Element and text position records:

○ ○ ○ ○ ○ ○ ○

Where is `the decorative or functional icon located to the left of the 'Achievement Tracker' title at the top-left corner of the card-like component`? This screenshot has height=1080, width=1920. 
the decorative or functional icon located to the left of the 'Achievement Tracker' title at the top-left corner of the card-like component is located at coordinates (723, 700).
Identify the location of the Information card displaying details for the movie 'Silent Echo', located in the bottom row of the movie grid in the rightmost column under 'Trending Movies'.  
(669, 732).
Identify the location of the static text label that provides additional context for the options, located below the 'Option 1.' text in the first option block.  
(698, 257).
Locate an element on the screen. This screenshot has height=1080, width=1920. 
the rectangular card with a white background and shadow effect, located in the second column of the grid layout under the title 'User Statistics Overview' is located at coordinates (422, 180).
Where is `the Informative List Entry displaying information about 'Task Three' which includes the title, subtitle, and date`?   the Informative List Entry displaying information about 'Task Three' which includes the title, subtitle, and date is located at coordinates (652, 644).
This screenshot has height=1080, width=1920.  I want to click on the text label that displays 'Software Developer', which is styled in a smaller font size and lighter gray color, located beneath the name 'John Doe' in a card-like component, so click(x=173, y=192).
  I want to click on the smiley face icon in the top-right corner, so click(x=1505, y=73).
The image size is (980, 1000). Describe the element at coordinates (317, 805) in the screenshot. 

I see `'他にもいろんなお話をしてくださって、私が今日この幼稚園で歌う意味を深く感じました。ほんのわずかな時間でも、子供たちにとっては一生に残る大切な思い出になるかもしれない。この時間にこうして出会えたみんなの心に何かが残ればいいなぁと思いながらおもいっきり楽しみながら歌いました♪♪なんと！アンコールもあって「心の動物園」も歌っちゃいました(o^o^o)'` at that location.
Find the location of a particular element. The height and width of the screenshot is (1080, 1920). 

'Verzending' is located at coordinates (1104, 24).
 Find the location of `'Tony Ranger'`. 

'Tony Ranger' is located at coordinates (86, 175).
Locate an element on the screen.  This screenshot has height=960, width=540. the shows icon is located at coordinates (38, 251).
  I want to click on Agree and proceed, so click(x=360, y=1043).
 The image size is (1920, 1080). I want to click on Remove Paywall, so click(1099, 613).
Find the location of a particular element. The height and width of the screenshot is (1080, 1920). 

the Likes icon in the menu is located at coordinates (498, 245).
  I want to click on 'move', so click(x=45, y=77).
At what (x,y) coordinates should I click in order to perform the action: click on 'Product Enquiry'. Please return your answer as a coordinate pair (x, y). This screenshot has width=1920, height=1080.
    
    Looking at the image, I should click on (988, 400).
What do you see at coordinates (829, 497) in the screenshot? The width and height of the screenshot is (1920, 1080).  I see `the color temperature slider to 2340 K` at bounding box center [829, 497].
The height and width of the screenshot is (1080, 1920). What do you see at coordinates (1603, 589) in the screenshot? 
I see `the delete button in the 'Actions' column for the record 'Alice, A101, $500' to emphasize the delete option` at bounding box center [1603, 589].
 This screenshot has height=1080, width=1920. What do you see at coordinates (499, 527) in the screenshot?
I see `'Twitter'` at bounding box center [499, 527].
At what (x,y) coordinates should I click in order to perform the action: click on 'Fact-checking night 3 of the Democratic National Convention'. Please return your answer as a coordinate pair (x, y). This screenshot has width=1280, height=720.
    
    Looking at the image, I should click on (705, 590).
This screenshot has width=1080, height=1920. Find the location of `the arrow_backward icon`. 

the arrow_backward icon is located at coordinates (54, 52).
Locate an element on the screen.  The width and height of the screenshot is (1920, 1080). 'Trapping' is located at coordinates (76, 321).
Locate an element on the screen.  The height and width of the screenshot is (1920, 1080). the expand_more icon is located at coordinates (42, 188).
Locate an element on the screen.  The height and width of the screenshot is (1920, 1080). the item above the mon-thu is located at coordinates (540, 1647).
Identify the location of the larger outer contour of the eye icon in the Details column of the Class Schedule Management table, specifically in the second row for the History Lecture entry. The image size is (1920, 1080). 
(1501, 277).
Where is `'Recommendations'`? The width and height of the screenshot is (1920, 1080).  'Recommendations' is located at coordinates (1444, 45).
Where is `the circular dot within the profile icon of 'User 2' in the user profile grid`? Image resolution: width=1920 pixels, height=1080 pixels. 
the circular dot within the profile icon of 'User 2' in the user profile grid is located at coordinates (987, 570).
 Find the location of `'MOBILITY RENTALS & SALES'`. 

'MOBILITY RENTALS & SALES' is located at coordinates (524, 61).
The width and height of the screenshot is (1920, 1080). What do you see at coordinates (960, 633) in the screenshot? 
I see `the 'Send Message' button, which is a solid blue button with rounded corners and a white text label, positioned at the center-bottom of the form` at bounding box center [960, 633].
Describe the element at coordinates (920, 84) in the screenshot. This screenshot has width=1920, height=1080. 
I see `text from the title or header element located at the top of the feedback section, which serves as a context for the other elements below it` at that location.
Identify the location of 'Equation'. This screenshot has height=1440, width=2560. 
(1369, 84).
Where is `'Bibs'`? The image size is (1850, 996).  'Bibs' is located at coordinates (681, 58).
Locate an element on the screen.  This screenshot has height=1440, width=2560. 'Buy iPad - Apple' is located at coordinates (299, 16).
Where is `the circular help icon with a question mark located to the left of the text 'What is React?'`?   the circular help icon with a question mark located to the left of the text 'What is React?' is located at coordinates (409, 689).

○ ○ ○ ○ ○ ○ ○

_SET PROBLEM_. Recast the records from the line containing "Identify the location of the larger" through the line containing "coordinates (299, 16)." as a Markdown table with the columns Row and Record Line. Number the rows in order, give each line its own row, and leave out blank lines.

_COMPLETE ANSWER_.
| Row | Record Line |
|---|---|
| 1 | Identify the location of the larger outer contour of the eye icon in the Details column of the Class Schedule Management table, specifically in the second row for the History Lecture entry. The image size is (1920, 1080).  |
| 2 | (1501, 277). |
| 3 | Where is `'Recommendations'`? The width and height of the screenshot is (1920, 1080).  'Recommendations' is located at coordinates (1444, 45). |
| 4 | Where is `the circular dot within the profile icon of 'User 2' in the user profile grid`? Image resolution: width=1920 pixels, height=1080 pixels.  |
| 5 | the circular dot within the profile icon of 'User 2' in the user profile grid is located at coordinates (987, 570). |
| 6 |  Find the location of `'MOBILITY RENTALS & SALES'`.  |
| 7 | 'MOBILITY RENTALS & SALES' is located at coordinates (524, 61). |
| 8 | The width and height of the screenshot is (1920, 1080). What do you see at coordinates (960, 633) in the screenshot?  |
| 9 | I see `the 'Send Message' button, which is a solid blue button with rounded corners and a white text label, positioned at the center-bottom of the form` at bounding box center [960, 633]. |
| 10 | Describe the element at coordinates (920, 84) in the screenshot. This screenshot has width=1920, height=1080.  |
| 11 | I see `text from the title or header element located at the top of the feedback section, which serves as a context for the other elements below it` at that location. |
| 12 | Identify the location of 'Equation'. This screenshot has height=1440, width=2560.  |
| 13 | (1369, 84). |
| 14 | Where is `'Bibs'`? The image size is (1850, 996).  'Bibs' is located at coordinates (681, 58). |
| 15 | Locate an element on the screen.  This screenshot has height=1440, width=2560. 'Buy iPad - Apple' is located at coordinates (299, 16). |